RAKAN RICERCA 代表取締役 会長 村瀬智一

「バリューシフト継続も、割安感あるグロースの押し目は狙いたい」

●新年度入り後も堅調な相場展開に

 日銀の金融政策決定会合におけるETF買い入れ方針の変更をきっかけに、NTショート(日経平均株価売り・TOPIX買い)へ流れがシフトしたことにより、日経平均は先週末の4営業日で1800円超もの下落となった。とりわけ、指数寄与度の大きいフファーストリテイリング <9983> がターゲットとされ、短期のヘッジファンドなどの売りを仕掛けられた形であろう。NTショートに傾けるトレードが積み上がるなか、ドイツのメルケル首相によるロックダウン延長の報道などもあって、日経平均は3月24日に2万8379円まで下落した。ただ、翌日にはロックダウン延長撤回が伝わって仕切り直しの流れとなり、日経平均も75日移動平均線レベルを支持線にリバウンド態勢に入っている。
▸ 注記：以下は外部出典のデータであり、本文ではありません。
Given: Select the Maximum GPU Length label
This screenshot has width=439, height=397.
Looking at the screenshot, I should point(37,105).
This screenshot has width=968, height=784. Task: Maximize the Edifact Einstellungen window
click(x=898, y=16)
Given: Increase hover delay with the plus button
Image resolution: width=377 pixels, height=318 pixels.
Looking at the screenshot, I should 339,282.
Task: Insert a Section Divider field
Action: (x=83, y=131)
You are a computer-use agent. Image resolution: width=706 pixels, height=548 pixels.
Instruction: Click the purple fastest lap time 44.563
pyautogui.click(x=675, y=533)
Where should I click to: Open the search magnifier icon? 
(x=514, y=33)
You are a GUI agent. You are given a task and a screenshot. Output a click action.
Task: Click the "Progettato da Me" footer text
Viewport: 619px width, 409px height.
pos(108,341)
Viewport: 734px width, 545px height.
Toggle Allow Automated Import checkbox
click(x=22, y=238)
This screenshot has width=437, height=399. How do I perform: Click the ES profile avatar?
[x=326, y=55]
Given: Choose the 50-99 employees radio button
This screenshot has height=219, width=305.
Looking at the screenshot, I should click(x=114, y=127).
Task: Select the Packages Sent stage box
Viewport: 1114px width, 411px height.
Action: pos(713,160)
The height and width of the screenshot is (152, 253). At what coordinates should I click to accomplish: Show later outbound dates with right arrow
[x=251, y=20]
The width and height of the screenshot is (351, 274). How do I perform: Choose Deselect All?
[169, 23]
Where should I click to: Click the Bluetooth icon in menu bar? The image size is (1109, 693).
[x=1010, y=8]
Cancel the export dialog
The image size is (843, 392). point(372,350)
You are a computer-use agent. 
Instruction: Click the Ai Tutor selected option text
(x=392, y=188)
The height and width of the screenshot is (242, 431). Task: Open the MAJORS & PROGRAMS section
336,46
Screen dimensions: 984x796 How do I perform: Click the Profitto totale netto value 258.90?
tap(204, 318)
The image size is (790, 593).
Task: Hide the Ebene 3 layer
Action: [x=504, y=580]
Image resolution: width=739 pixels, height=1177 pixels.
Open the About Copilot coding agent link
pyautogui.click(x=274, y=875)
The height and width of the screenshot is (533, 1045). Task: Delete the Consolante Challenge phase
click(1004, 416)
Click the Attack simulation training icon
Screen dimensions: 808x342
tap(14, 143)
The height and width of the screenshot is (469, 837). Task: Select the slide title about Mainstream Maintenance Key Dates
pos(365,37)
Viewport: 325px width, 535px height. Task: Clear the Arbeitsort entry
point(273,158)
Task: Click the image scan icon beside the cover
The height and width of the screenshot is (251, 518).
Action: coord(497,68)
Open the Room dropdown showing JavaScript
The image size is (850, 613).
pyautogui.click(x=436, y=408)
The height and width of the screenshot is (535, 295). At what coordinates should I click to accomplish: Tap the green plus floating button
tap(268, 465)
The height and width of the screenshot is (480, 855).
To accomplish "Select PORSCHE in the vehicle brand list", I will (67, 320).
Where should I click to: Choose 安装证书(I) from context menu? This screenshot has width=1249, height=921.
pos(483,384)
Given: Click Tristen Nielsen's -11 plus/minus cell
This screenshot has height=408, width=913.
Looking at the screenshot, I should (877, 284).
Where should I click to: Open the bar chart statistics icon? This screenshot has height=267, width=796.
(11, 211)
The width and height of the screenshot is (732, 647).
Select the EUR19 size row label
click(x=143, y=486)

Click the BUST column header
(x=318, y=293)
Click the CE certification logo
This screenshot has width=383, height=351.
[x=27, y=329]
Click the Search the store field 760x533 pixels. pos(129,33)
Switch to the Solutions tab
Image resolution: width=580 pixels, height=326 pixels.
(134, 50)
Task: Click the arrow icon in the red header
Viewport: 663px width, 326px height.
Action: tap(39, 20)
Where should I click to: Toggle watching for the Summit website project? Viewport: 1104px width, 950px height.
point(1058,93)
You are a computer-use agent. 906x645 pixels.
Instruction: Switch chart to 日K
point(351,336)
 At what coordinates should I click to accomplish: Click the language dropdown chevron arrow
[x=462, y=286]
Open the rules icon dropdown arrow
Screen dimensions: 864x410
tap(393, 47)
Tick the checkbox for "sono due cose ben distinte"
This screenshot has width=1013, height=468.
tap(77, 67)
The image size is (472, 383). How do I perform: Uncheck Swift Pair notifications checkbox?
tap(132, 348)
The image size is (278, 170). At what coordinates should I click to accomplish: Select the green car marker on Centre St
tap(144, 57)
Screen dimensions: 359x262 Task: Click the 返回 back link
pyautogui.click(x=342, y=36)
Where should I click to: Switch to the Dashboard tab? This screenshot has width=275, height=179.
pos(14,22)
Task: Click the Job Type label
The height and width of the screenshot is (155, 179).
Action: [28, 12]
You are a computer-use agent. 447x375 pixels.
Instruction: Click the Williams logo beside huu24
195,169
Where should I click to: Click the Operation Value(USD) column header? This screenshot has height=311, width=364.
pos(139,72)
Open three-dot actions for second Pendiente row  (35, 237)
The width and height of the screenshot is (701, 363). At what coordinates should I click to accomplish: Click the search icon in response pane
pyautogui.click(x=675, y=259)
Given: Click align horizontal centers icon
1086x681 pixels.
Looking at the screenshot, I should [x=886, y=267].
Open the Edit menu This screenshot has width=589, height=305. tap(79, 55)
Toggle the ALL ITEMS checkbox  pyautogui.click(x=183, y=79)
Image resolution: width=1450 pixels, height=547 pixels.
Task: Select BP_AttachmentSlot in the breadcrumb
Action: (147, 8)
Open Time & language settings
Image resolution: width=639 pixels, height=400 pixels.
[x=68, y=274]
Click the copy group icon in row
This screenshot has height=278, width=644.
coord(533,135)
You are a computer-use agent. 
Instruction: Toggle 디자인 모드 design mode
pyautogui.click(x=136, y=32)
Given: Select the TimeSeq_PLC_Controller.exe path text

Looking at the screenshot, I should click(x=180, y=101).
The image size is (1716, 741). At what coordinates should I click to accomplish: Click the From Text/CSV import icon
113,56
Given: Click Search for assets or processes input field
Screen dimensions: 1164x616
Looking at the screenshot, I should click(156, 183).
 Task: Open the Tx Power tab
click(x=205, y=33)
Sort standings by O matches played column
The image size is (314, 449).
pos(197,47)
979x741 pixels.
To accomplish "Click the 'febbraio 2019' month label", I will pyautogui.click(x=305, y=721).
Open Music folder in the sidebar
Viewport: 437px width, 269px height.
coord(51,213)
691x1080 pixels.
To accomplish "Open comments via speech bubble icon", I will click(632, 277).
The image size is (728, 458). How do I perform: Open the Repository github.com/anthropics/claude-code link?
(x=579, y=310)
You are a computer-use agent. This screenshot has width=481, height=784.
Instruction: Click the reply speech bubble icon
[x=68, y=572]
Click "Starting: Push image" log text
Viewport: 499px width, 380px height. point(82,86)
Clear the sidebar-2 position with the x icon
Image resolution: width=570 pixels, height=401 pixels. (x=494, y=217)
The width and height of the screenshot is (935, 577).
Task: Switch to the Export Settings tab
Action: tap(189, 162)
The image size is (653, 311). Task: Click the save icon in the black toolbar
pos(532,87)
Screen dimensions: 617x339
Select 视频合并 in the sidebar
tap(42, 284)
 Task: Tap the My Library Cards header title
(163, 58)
 来週は年度末による需給要因が底堅さに繋がることになろう。織り込み済みの面はあるものの、配当再投資による約8000億~1兆円程度の買いが先物に入ることになる。また、バイデン米大統領は31日のピッツバーグ訪問の際に経済再生プログラムを発表する予定と伝わっている。中国に対する米国の立場を強化する投資やインフラ支出の大幅拡大などが見込まれており、政策期待の高まりに支えられて新年度入り後も堅調な相場展開になりそうだ。一方、長期金利の動向が引き続き懸念材料であるほか、米国の税制改革を巡る思惑からハイテク関連などグロース株は手掛けづらくなろう。そのため、新年度入り後も景気敏感株などへのバリューシフトを意識しておきたい。ただし、明確に資金をシフトさせるというよりは、バリュー株に注目しつつも、割安感のあるグロース株の押し目を狙うといったところであろう。

●今週の活躍期待「注目5銘柄」

◆CKD <6407>
 産業機械ではリチウムイオン電池製造システムが堅調なほか、半導体製造装置向けが伸びている。また、自動車の製造設備向けや工作機械向けで需要の回復が見られ、製造業の生産活動の正常化とともに需要期待が高まることになりそうだ。株価は1月22日につけた高値2698円をピークに調整が続いているものの、調整トレンドの上限レベルを捉えてきており、25日移動平均線突破からのシグナル転換に期待したい。

◆オプトラン <6235>
 技術開発型企業として、光学薄膜分野において高い技術力を持つ。足もとではIoT分野において医療や車載、生体認証、AR・VR、光通信向けが伸びている。また、スマートフォン・ミニLED用のALD装置の受注が順調であり、会社側では今21年12月期も引き続きこの勢いが増すと見ている。株価は2月半ばにかけて強い基調となり、その後調整したものの、75日移動平均線を支持にリバウンドを見せた。直近ではダブルトップ形成から利益確定の流れにあるが、25日移動平均線どころでは押し目を狙うスタンスで。

◆ティアンドエス <4055> [東証M]
 最先端半導体メモリ工場のシステム運用・保守や、機械学習を用いた画像認識技術の開発などを手掛ける。半導体産業、特にNANDフラッシュメモリー工場の運用・保守サービスを重点事業としている。株価は昨年8月のIPO直後につけた上場来高値1万4630円からの調整が継続。21年3月以降は4000円レベルで底固めの動きを見せており、底打ちからの見直しに期待。

◆ショーボンドホールディングス <1414>
 コンクリート構造物の補修・補強工事などを手掛ける。足もとの業績は、阪神高速道路から受注した大型工事を含め過去最高の受注高となり、工事の施工も順調に進捗。バイデン米政権によるインフラ投資を中心にした景気浮上策が注目されるなか、国内においても国土強靱化を巡って政策期待が高まる可能性がある。株価は昨年11月高値の5630円をピークに調整が続いたが、直近では緩やかにリバウンドをみせている。

◆SCREENホールディングス <7735>
 半導体・液晶製造装置を手掛ける。足もとで半導体の供給不足懸念が一段と強まっており、半導体メーカーが設備投資計画の上積みに動くとの期待は根強い。足もとでは物色がバリュー株にシフトしているものの、成長銘柄に対する投資家の押し目買い意欲はなおも強いとみられる。株価は75日移動平均線にサポートされてリバウンドを強めてきており、2月高値を射程に入れている。